Se nesse nascer e morrer eu ressuscitar e melhorar cada partícula de mim, cada partícula que me constitui, talvez eu queira de facto morrer.
Na minha ânsia não encontro como acalmar o meu insuperável e insuportável cepticismo e desse modo não me contento com o que sou e procuro estupidamente por decisões, infrutiferamente por respostas.
Oxalá alguém encontrasse em mim uma palavra inspiradora ou um mito, um orgasmo do cosmos, que o inspirasse a criar algo perfeito. Tornaria perfeita a minha obra. Tornaria valiosa a minha existência.
Importa-me concretamente o que sou pois ao não encontrar outra maneira de o ser tento ao menos compreender o porquê de ser assim. E tu? Não te incomoda a indefinição? Não te atrapalha o nascer e morrer e não saber nada e não ser nada senão pó, pó que um dia constituiu estrelas e planetas e átomos; somos apenas átomos e como é que átomos podem pensar tanto?
Se eu conseguisse fragmentar cada célula que me constitui cada molécula cada átomo cada electrão e dissecasse cada neurónio do meu corpo talvez compreendese que acalmar o meu corpo não é uma necessidade e sim agitá-lo, gerir a entropia que me atormenta.
Entropia. Caos. Vida e Morte.
Oxalá alguém encontrasse em mim uma frase inspiradora, uma obra, um êxtase da eternidade, que o levasse a criar algo perfeito. Tornaria perfeita a minha vida.

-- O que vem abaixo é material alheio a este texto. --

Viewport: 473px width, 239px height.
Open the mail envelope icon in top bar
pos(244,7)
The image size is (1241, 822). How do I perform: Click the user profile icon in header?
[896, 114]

Tornar-me-ia algo definido e cada partícula que me constitui seria matéria à sua maneira.

4.12.12

de que importa concretamente quem somos? de que importa a busca do que não somos, nos move, implacável, de que importa? se procuramos o inconcreto, se queremos mais do que o impossível, se nos desventramos na análise científica de interiores fechados em exterior. matéria, reles matéria somos, poderemos mais?

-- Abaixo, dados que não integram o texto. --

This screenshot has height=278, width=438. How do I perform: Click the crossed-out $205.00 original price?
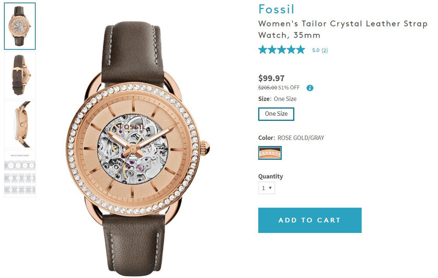point(267,88)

o mito é o orgasmo dos cosmos. nós, os cosmos. morremos morremos morremos A MORTE É A VIDA, MAIS QUE A VIDA

peço-te então que nasças, e morras e nasças e morras cada vez mais.

28.11.12

morremos e ficamos
simultaneamente
morremos nós e as nossas ideias permanecem
nas nossas consciências.
o problema reside aí, na transcrição apressada de pensamentos
que não podem ser descritos, sumariados em palavras, por mais caras que estas sejam
o que se sente
sente-se
descreve-lo é tirar-lhe o sentido
egoistamente
mente então ao criares projecções poéticas de ti mesma
nada poderá ser exactamente o que és
nem ninguém poderá concretamente ler quem sou.

8.11.12

a utopia jaz.
se não estás eu não estou.
não existas se por ti não é.
poia és ainda dos vivos? espero aqui por ti?
ou enterramos juntas o projecto de projecção dela, utopia.
morremos? ou ficamos? pregunto-te

?

18.10.12

deixa que eu flua

Derreto-me continuamente, pois claro, deixo que este subatómico eu se assuma e liberto-me, escapo-me das paredes que não possuo, que deixei de possuir, repentinamente - sem que desse conta de tal.
E sou livre de uma vez, vou alternando entre os estados físicos que me convêm mais ao momento, sou livre e consigo respirar embora todos os odores e vapores se tenham já consumido (e assim sendo já nada tenho para inspirar, já nenhuma realidade me cativa e interessa, toda a fusão entre o eu e o tu se desvaneceu).
E nesta prisão redonda a que uns chamam de planeta Terra, outros apenas crânio, cérebro, mente, alma, razão, nestes conceitos supérfluos, ideias já muito pré-concebidas da realidade, de uma qualquer realidade, entorpeço-me, caio, pereço sem que morra de facto. Até que um dia, por explodir todo o meu ser, toda a minha consciência, por todas as partículas que sou se tornarem uma, por libertar toda a energia trivial que guado estupidamente, bem contida e encafuada nos recônditos da minha pessoa, olho para cima e finalmente vejo - não com os olhos mas com a minha profunda e confusa existência.


27.8.12

quero que me continues

cheiros. dilantando memórias em fragrancias imperceptíveis do que em espaços se perdeu.
uma sala a céu aberto: uma só parede sem vértices. uma só e contínua irregularidade fechada mas aberta, a céu. a memória dos cheiros está incrustada na parede, não possuis a parede, o ar nunca foi teu. penetrou-te indiferente, fundiu-se no mais profundo molecular e atómico que temes ser, abandonou-te ao corte rasgado da recordação acutilante. o NUNCA MAIS.  irreversívelmente embriagado pelo perfume do antes, cais num chão que te coloca o céu visível, mais longe, longe, esta parede disforme que te cerca, que te corrói, que te come.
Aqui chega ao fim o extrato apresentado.